可裴玉劭已经化作一具尸首, 掩埋于地上, 不能再死一次。沈淮安亦不肯随意了事,有人拿别人人头充作裴玉劭, 却被沈淮安分辨出端倪,连同讨赏的人一并杀了。
这裴家大公子给他带来许多麻烦, 他都恨不得使其再死一次。
哪怕裴玉劭已是个死了, 他也难掩其恨意。
他甚至将沈淮安所带来屈辱也算在了裴玉劭身上, 若非裴玉劭触怒自己,自己又怎会引外贼入京。
他也会想起裴玉劭鄙薄的看着自己眼神,知晓自己行差踏错, 裴玉劭便十分得意。
那样的眼神浮在太子想象里,如影随形,搅得他心神难安。
而这样的怨恨,也并不能随着裴玉劭的死而消失,反而如附骨之蛆。
他总不能再杀裴玉劭一次。
然后他便滋生了一个念头, 他还可报复裴玉劭的, 他还可坏了裴玉劭名声。
他还可以使一个巧妙计策,给裴玉劭的去向描绘一个交代。
有了这个盘算, 太子心也热了起来。
彼时太子被幽禁居所, 他暗暗琢磨杀个宫中侍从, 可偏巧那时候有了个人来。
那人悄然潜入太子宫中,送上一封南氏密信。
其实太子私下跟那位南家大公子也有些来往, 南氏说是效忠吴王,可多少也有些自己的心思。
吴王世子死了后,那位南氏的大公子竟与自己这个太子私通款曲,暗暗递话。
哪怕自己被沈淮安幽禁,南氏居然还真送了一个人潜进来,给他送了一封信。
送信的人则正是章爵。
他听着谢冰柔说道:“太子殿下倒是寻了个好巧妙的计策,你故意杀了个人,又将死去裴玉劭的玉麒麟系在那人身上。为求逼真,你甚至还毁了那人容貌,仿佛要刻意掩饰死者的身份。但其实死了的那个人跟裴玉劭年龄身量皆不对,虽欲盖弥彰,却很容易查出他并非裴家大公子。”
“你就是故意让别人发现死去那人不是裴玉劭,那时沈淮安正在灭裴家满门,你要让人旁人觉得这是裴玉劭自己做出来的事情,是为了金蝉脱壳。”
“在他家族被屠戮,妻儿无所归时,这位裴家大公子却匆匆想逃,这是何等无耻。
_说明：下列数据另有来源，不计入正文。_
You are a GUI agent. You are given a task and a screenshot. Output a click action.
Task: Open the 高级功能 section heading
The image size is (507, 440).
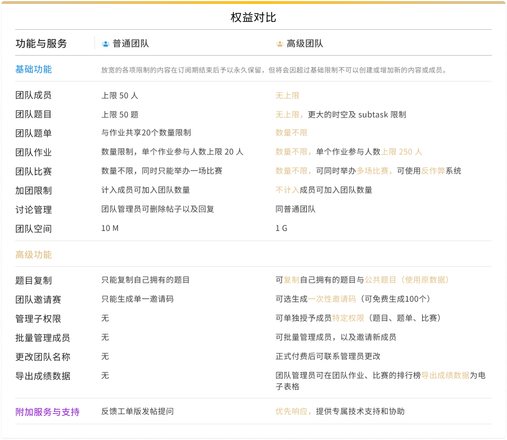34,255
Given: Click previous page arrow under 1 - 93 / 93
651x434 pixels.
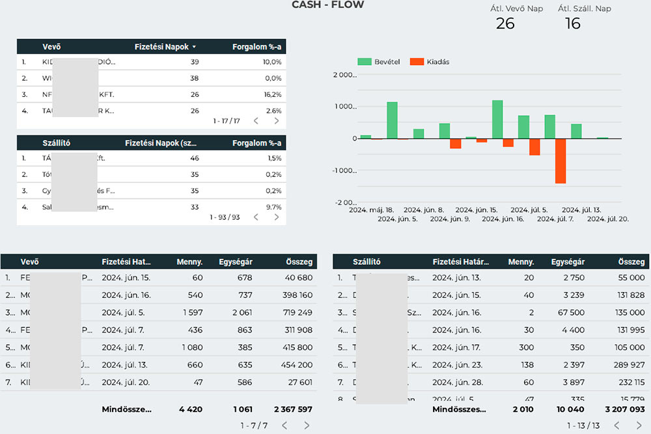Looking at the screenshot, I should 256,217.
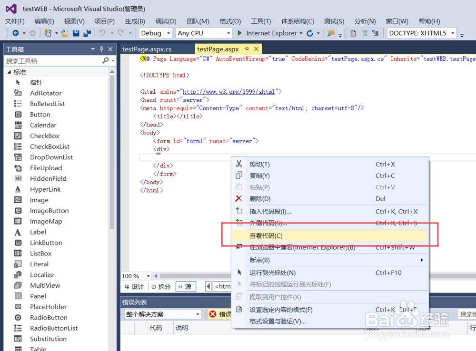Viewport: 476px width, 351px height.
Task: Switch to the testPage.aspx.cs tab
Action: point(148,49)
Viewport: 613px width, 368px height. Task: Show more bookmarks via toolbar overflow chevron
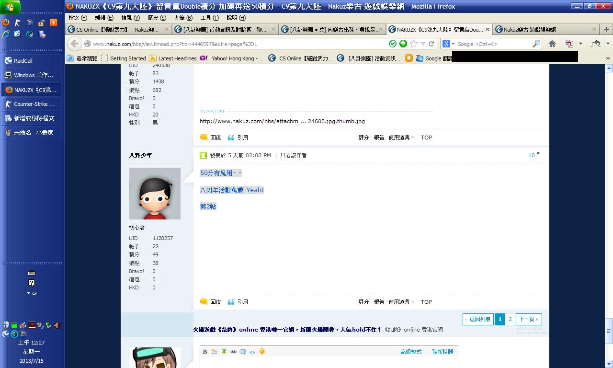click(x=608, y=58)
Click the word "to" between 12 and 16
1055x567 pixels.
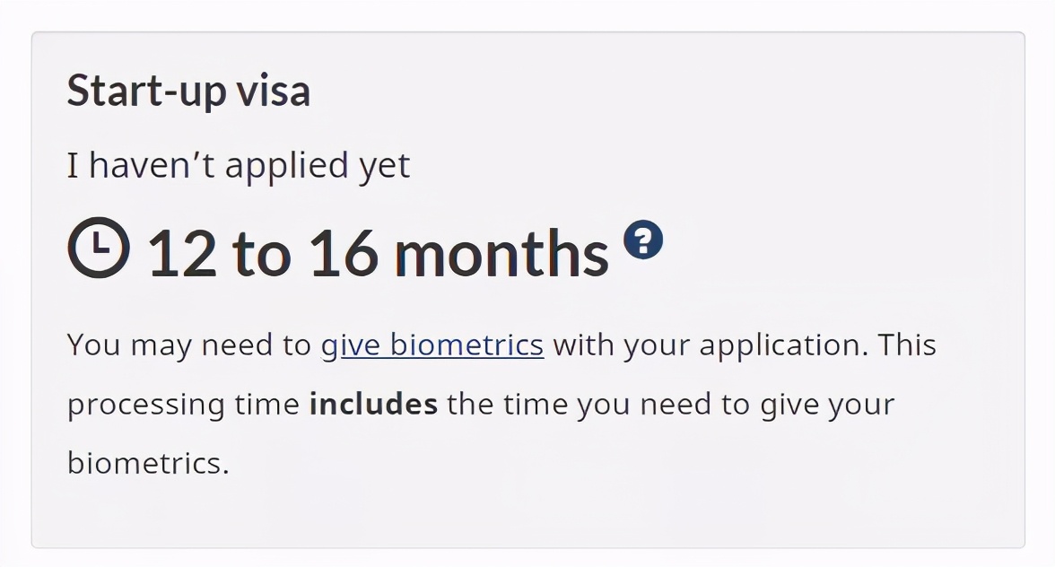click(x=262, y=255)
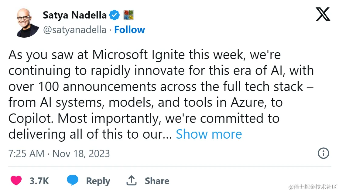Click the share upload arrow icon
This screenshot has width=339, height=192.
tap(131, 181)
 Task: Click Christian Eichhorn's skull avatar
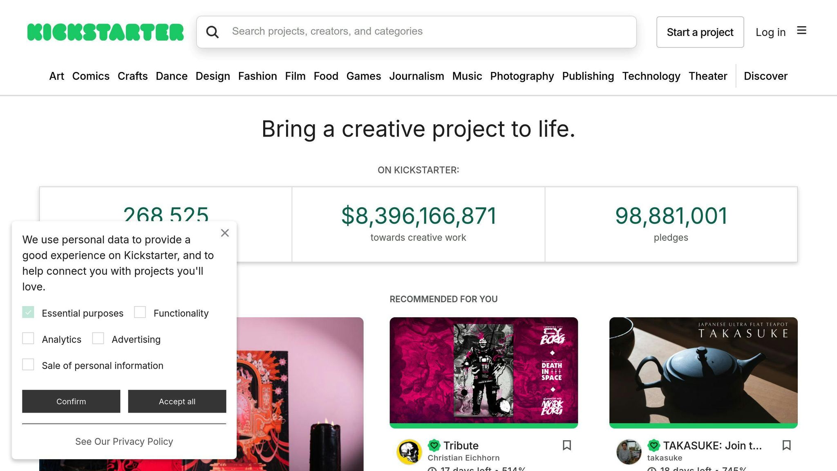point(409,451)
于是你为裴玉劭的消失寻了个极好的理由,他无面相对亲友,自然走得无影无踪。于是裴玉劭的失踪得到了解释,他甚至还背负了极污秽的名声。”
“杀人也罢,你居然还要毁名!太子殿下,你当真好狠毒算计!”
谢冰柔言语掷地有声,双颊也泛起了激动娇红。
她急切的嗓音热到了最高处,忽而也冷下来:“不过太子殿下巧妙的计划里自然还需要一具尸首做道具。”
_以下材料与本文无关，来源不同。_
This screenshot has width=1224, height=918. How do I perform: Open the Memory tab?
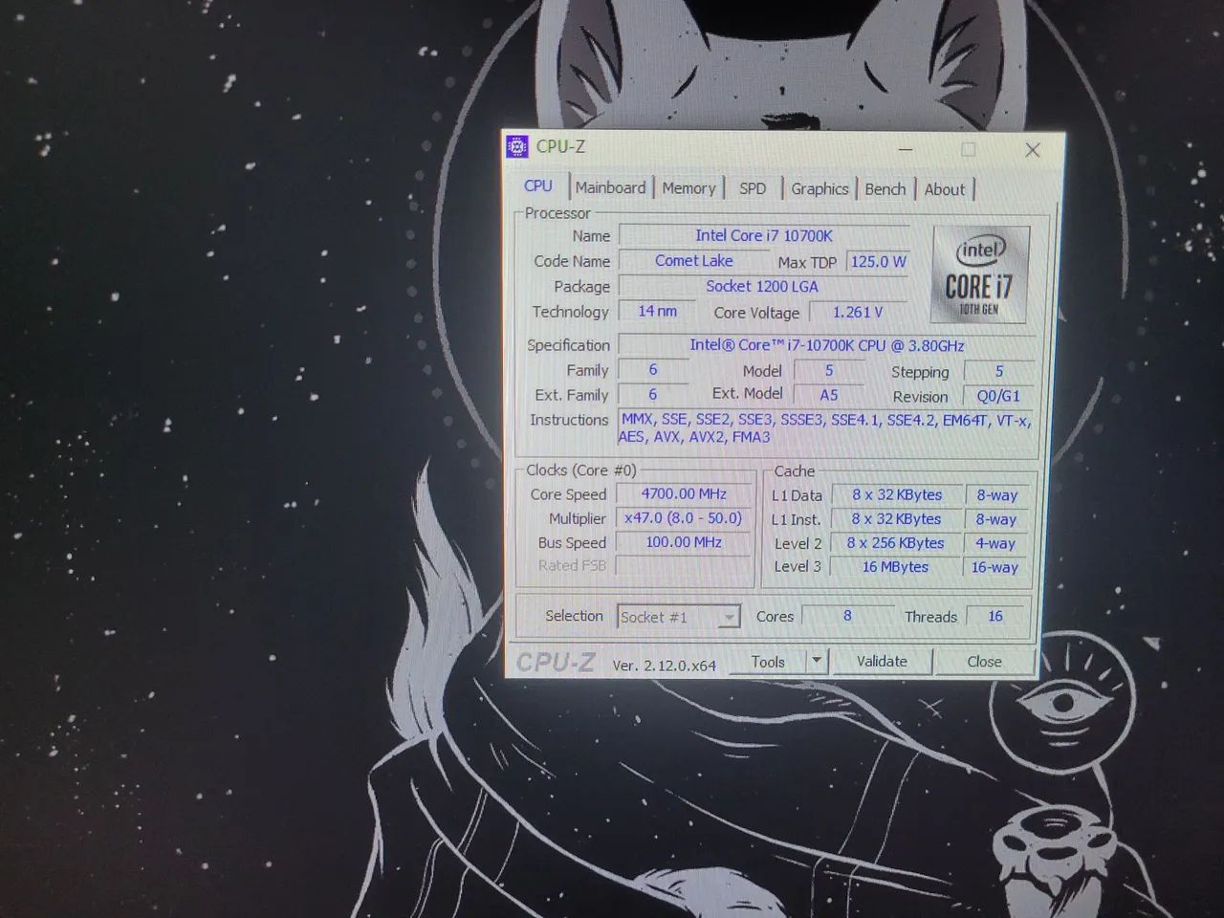tap(689, 188)
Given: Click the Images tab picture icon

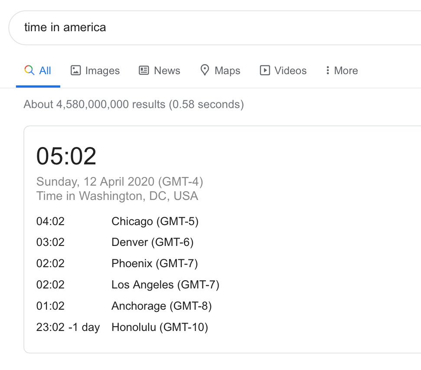Looking at the screenshot, I should pos(76,70).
谢冰柔嗓音幽幽:“死了的那人是青剽校尉章爵,虽毁了面容,我却验出来了。”
她说:“太子殿下,为什么会这样?是因为章爵命不好吗?”
太子随机挑选一个死人做道具,这样的冤枉事却落在了章爵身上。
也许在太子眼里,章爵确实命不好。
一切仿佛是巧合,他杀裴玉劭是一时不能自控,后来又盘算了这么个计划。在他盘算这样计划时,南家大公子的信却是送来了。
南璋向他问了安,信里也有别的计划,信尾却添了几笔私心。
他说吾弟叛逆,欲私下结亲,已不欲留,性命可随意利用。
南璋信中之意,是说太子可以将章爵当作死士,充作棋子,去完成一些很凶险任务。
但太子接到信时,他却正想要杀人,还需要一具尸首。
南家大公子已经将弟弟性命送给自己了,可谢冰柔却在这儿胡搅蛮缠。
他杀裴玉劭显得亏心,因为他毕竟已与裴家结盟,裴家还将女儿送给自己做太子妃。可杀章爵时,太子倒是显得理直气壮了。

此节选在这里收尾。